WHAT NEEDS TO BE DONE. In the material below, the required lines run from the one containing "Stowarzyszenie Na Rzecz" through the one containing "Energa - Partner (132, 484)". Copy those lines exactly, ends included, and nothing else.

LISTED ENTRIES.
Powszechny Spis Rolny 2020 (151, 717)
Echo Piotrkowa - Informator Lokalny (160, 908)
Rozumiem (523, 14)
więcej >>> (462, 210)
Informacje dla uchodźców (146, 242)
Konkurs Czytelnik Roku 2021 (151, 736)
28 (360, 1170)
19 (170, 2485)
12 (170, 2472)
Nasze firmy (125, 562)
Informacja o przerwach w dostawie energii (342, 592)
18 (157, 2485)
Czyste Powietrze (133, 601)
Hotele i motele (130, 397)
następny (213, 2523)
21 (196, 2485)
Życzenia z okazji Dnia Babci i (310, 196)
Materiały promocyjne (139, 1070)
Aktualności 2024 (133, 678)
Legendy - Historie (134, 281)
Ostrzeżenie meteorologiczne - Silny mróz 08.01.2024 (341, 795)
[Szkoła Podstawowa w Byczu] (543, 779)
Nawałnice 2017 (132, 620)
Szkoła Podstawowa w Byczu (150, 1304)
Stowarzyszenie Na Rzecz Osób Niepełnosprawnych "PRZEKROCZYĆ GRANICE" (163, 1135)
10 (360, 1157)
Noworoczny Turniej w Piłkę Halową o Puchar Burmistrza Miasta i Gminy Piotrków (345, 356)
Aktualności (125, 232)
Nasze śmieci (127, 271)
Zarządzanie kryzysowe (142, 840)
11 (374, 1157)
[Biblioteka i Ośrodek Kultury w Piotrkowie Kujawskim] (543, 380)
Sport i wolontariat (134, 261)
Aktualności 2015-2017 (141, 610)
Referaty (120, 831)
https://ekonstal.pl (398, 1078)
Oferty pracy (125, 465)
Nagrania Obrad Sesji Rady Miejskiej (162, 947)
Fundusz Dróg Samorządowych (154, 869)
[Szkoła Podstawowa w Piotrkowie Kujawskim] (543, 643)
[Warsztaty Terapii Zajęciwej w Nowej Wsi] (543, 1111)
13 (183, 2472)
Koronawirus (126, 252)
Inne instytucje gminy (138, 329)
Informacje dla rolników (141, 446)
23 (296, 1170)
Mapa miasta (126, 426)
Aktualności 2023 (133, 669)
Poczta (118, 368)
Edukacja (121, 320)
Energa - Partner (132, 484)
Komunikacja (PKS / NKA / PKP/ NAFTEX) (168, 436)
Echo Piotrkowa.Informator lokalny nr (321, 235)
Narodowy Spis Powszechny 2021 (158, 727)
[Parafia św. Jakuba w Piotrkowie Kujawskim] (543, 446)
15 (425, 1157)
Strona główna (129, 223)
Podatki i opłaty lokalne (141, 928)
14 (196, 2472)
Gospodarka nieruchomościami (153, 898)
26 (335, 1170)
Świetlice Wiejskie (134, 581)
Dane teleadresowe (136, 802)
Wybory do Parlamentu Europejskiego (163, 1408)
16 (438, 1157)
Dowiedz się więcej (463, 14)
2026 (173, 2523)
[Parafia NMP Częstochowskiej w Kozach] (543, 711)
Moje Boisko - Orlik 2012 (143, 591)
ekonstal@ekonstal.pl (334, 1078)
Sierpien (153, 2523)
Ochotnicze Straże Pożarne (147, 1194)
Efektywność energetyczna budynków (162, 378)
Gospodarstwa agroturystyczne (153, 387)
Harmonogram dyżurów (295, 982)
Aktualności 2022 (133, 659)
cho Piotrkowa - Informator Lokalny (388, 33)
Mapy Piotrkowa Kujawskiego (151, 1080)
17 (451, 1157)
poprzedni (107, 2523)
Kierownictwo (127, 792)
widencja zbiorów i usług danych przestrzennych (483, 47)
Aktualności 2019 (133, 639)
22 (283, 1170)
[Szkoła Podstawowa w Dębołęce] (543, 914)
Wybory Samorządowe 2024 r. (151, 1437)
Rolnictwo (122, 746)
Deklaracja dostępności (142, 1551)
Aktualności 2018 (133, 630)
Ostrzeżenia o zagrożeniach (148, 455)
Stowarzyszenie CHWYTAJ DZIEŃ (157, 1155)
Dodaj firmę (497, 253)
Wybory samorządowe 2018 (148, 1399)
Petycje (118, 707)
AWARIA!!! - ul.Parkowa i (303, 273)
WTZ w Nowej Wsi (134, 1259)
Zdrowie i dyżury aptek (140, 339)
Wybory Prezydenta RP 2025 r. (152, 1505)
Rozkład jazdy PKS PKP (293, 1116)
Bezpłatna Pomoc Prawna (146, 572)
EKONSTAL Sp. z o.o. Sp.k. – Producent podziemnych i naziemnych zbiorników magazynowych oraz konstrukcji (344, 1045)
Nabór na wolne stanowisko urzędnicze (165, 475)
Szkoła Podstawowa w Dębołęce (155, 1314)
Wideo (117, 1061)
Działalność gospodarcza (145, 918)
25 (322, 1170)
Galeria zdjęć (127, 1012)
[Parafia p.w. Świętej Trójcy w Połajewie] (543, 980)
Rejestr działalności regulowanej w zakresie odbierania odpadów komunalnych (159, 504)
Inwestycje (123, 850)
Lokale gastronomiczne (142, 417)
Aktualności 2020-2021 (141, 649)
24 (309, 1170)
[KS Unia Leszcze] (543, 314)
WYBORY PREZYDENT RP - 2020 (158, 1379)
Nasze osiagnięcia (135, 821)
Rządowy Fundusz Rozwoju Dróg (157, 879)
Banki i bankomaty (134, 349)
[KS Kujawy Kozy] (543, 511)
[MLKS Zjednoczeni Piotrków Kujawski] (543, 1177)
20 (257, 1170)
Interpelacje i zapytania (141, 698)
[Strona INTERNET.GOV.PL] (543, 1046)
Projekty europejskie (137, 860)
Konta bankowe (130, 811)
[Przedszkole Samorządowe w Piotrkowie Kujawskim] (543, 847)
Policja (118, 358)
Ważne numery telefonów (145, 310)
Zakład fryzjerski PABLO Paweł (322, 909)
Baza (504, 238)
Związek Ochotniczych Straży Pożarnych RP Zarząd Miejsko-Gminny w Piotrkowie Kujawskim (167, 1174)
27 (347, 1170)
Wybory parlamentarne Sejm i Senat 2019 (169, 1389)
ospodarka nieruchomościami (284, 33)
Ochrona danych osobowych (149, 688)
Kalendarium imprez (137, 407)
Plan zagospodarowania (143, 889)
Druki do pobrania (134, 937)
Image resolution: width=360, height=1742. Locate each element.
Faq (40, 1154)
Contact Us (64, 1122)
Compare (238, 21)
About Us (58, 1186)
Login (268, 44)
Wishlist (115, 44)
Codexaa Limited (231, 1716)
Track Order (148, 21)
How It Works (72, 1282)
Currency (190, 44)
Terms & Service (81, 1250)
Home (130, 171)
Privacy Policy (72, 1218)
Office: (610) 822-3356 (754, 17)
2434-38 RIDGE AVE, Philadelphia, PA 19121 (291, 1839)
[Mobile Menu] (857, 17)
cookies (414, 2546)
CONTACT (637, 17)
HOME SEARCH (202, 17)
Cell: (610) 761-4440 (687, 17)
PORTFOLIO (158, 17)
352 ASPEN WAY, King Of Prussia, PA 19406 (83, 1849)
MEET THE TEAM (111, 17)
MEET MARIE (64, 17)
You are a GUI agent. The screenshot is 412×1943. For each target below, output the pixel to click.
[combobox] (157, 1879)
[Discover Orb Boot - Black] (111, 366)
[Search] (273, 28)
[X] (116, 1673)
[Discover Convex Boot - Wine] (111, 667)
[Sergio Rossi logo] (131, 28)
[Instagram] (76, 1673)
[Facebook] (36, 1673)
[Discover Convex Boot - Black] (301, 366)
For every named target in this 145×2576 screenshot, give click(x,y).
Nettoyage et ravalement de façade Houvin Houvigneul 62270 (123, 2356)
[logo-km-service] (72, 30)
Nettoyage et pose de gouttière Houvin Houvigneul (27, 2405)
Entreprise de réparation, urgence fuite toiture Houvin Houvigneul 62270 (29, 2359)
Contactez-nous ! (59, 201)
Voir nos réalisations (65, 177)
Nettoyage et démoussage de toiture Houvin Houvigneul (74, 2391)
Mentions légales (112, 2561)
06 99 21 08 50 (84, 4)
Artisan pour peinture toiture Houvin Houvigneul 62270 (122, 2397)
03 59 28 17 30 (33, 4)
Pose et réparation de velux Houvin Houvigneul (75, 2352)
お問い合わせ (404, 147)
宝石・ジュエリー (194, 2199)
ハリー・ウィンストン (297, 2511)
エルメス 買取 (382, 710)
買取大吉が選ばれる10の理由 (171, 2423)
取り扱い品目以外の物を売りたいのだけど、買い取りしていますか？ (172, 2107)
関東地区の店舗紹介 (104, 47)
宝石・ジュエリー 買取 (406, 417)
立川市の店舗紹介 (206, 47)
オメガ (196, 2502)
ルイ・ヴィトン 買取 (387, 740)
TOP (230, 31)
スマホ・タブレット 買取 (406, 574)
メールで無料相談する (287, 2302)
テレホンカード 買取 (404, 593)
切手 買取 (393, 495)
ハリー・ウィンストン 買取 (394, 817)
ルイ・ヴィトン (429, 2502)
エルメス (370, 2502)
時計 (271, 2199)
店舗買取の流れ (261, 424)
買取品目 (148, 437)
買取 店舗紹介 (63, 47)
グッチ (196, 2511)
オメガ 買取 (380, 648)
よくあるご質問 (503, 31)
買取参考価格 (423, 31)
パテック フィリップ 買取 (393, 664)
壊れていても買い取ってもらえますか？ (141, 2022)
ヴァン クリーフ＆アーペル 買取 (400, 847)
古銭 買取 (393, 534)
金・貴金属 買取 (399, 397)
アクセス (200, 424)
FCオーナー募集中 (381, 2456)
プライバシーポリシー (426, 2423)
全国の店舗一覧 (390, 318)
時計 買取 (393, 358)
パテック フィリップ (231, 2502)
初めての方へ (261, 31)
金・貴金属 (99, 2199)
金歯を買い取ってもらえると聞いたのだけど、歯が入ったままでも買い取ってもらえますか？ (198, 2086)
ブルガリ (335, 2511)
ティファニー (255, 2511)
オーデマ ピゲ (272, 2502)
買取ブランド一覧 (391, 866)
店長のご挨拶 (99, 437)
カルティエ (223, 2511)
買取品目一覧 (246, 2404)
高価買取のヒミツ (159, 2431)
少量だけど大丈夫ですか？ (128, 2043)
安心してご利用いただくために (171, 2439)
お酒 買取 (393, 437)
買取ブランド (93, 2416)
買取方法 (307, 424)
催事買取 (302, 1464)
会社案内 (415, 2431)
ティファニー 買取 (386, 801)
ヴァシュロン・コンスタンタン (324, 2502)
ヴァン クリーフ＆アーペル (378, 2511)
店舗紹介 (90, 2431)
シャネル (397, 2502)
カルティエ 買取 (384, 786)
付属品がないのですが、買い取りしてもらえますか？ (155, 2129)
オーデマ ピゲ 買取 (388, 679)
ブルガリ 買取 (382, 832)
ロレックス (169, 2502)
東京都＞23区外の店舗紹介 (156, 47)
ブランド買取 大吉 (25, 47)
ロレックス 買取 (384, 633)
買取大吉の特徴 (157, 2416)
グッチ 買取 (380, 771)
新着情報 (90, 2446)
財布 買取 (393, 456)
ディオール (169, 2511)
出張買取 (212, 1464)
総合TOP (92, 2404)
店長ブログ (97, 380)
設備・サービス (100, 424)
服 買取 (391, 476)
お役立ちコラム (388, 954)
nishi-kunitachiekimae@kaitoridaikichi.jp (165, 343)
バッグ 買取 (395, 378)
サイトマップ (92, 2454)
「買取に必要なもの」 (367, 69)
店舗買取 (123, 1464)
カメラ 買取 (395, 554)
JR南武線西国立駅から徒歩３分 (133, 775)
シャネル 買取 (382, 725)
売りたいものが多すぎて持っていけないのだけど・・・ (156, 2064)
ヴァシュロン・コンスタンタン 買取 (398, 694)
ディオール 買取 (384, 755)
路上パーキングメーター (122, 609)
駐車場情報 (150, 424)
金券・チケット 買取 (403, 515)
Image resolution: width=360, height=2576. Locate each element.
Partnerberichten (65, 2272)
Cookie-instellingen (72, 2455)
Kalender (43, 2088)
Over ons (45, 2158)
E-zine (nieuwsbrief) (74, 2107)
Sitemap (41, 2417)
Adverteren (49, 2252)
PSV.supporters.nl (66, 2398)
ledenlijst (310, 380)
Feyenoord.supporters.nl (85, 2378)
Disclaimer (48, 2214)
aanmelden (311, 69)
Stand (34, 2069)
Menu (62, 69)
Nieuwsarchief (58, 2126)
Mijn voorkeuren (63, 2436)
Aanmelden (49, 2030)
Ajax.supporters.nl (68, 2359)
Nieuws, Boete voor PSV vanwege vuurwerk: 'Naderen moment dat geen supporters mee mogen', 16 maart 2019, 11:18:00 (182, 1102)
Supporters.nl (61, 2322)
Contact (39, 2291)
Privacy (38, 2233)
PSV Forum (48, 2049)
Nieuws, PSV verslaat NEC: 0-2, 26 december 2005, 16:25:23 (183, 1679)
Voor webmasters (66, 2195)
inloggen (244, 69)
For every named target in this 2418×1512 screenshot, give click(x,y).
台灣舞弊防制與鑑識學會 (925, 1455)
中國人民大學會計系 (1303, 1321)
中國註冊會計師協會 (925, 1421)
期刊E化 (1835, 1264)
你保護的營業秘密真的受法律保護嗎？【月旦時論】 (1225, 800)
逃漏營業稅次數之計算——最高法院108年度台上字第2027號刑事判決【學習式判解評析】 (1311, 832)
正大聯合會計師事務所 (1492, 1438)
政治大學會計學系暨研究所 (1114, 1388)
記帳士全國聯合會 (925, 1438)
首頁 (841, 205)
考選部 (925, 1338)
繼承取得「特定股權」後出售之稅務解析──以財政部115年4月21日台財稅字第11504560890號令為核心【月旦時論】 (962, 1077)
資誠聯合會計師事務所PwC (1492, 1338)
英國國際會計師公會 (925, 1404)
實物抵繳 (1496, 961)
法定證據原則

RESULT OF THE EXERCISE.
Stowarzyszenie Na Rzecz Osób Niepełnosprawnych "PRZEKROCZYĆ GRANICE" (163, 1135)
10 (360, 1157)
Noworoczny Turniej w Piłkę Halową o Puchar Burmistrza Miasta i Gminy Piotrków (345, 356)
Aktualności (125, 232)
Nasze śmieci (127, 271)
Zarządzanie kryzysowe (142, 840)
11 (374, 1157)
[Biblioteka i Ośrodek Kultury w Piotrkowie Kujawskim] (543, 380)
Sport i wolontariat (134, 261)
Aktualności 2015-2017 (141, 610)
Referaty (120, 831)
https://ekonstal.pl (398, 1078)
Oferty pracy (125, 465)
Nagrania Obrad Sesji Rady Miejskiej (162, 947)
Fundusz Dróg Samorządowych (154, 869)
[Szkoła Podstawowa w Piotrkowie Kujawskim] (543, 643)
[Warsztaty Terapii Zajęciwej w Nowej Wsi] (543, 1111)
13 (183, 2472)
Koronawirus (126, 252)
Inne instytucje gminy (138, 329)
Informacje dla rolników (141, 446)
23 (296, 1170)
Mapa miasta (126, 426)
Aktualności 2023 (133, 669)
Poczta (118, 368)
Edukacja (121, 320)
Energa - Partner (132, 484)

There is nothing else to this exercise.